L. Davezies – Le fait est qu’en matière de discours sur la mondialisation, les choix sont limités. Il faut bien trouver des moyens de dire que l’on va s’en sortir pour remobiliser une société qui ne perçoit pas toujours clairement les risques de la non-mondialisation. Mais, au-delà du discours, il faut aussi des moyens concrets. De ce point de vue, les secteurs mondialement porteurs en France ne manquent pas : on songe, par exemple, à la santé, au Btp, à l’environnement, à la gestion des réseaux, aux infrastructures. L’environnement et la congestion métropolitaine, où nos entreprises sont compétitives, représentent, au niveau mondial, un marché colossal actuel et plus encore en perspective. Par ailleurs, ces domaines peuvent créer des emplois accessibles à une main-d’œuvre peu qualifiée (par exemple, dans le domaine de l’environnement, les travaux d’isolation des bâtiments). Nous avons loupé le virage des biens personnels de haute technologie. Nous sommes en revanche bien préparés, voire leaders, pour le virage suivant qui sera celui des biens et services collectifs.

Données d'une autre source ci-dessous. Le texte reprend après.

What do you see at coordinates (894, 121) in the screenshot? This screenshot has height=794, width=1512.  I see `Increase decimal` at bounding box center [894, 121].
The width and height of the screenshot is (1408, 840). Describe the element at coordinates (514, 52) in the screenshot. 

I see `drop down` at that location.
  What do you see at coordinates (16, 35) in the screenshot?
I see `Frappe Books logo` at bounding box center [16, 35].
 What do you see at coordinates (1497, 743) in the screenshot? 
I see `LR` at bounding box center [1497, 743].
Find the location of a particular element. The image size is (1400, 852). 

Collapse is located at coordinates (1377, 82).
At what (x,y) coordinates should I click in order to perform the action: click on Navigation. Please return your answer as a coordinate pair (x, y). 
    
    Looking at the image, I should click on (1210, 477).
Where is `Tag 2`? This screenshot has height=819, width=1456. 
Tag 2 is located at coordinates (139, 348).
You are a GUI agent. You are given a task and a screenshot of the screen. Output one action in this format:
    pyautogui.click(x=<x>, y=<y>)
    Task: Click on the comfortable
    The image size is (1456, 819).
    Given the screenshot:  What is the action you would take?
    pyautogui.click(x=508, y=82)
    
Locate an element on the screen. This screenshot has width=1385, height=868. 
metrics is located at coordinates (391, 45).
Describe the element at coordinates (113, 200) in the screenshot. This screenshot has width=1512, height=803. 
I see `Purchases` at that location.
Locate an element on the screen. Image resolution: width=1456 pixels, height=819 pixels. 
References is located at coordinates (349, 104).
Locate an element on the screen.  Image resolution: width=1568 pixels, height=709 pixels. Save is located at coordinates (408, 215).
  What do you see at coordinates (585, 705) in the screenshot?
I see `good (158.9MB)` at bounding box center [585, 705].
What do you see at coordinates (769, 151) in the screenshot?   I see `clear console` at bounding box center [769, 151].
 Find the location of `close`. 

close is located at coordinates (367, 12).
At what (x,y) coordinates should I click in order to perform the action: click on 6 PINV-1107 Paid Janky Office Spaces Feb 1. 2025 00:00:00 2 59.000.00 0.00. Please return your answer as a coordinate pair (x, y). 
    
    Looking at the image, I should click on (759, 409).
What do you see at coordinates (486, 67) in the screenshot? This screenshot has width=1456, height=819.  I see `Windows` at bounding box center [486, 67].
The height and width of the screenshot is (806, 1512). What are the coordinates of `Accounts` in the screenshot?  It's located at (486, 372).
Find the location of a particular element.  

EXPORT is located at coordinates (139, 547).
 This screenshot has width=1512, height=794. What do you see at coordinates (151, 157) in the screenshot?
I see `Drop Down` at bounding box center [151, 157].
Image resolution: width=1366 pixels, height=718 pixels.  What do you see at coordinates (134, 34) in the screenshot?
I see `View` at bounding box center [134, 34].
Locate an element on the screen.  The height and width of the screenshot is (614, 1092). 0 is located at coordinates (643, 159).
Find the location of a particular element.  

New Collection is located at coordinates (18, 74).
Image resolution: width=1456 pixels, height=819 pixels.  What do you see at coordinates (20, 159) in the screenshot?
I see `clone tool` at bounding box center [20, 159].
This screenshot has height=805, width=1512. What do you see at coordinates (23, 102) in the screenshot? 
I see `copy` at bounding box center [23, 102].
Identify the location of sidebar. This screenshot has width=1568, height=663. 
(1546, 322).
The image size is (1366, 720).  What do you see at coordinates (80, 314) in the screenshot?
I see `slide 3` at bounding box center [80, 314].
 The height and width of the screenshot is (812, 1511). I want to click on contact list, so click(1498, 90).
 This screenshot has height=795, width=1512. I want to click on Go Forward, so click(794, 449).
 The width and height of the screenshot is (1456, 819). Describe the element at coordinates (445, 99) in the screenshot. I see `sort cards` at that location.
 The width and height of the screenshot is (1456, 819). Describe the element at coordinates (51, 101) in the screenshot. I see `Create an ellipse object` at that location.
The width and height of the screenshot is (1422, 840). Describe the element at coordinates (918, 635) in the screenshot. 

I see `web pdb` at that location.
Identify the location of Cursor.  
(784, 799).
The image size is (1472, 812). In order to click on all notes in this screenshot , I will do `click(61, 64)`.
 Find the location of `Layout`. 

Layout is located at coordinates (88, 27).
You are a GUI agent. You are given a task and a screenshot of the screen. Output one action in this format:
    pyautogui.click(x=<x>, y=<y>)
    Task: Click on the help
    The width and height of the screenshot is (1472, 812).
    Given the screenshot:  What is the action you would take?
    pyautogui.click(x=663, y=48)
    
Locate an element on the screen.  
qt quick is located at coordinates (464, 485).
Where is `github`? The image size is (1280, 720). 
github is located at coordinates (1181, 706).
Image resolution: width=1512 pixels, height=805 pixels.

Pour revenir aux territoires, si les métropoles sont importantes, leurs hinterlands le sont également. C’est le lien entre les deux qui garantit le succès d’une métropole, un tandem réussi et interactif entre la ville et son environnement5. C’est le cas à Rennes, à Nantes ; c’est en revanche plus problématique en ce qui concerne, par exemple, la région parisienne. Là où peut se jouer la coupure, effectivement, c’est entre les « métropoles » et le reste du territoire, pour lequel les mécanismes de solidarité de développement peuvent s’enrayer. Il est essentiel, dans nos actes ultérieurs de décentralisation, de mettre en place des dispositifs permettant cette solidarité. Mais on se trouve face à un problème très profond, à savoir que la décentralisation est un processus dans lequel le monde entier s’est jeté, sous les formes les plus variées, mais pour lequel il n’y a finalement pas de concepts solides, pas de doctrine, pas de méthodologie. Il faut donc s’accommoder de ce pragmatisme, de cet empirisme, et prendre des décisions, non pas sur la base de grandes idées générales comme l’insaisissable égalité des territoires ou l’incompréhensible « respiration démocratique », mais à partir de peu d’objectifs élémentaires bien plus concrets, alliant urgence économique, justice sociale et acceptabilité politique.

  • *.

    Laurent Davezies est l’auteur de la Crise qui vient. La nouvelle fracture territoriale, Paris, Le Seuil, coll. « La République des idées », 2012. Christophe Guilluy, géographe, a publié Fractures françaises, Paris, François Bourin, 2010.

  • 1.

    Voir « Cartogramme du vote Le Pen, 22 avril 2012 », Laboratoire Chôros/Jacques Lévy/École polytechnique fédérale de Lausanne (Epfl), paru dans Le Monde, 24 avril 2012.

  • 2.

    L. Davezies, « Ces 6 000 communes qui ont placé Le Pen en tête », Mediapart, 7 octobre 2012.

  • 3.

    Voir « La crise frappe de nouveaux territoires », Le Monde, 27-28 janvier 2013.

  • 4.

    Voir L. Davezies, la Crise qui vient…, op. cit., et l’éditorial d’Esprit en février 2013, « La France à quatre vitesses ».

  • 5.

    L. Davezies et M. Talandier, l’Émergence de systèmes territoriaux productivo-résidentiels. Territoires productifs, territoires résidentiels : quelles interactions ?, Paris, Datar, La Documentation française, 2013, à paraître.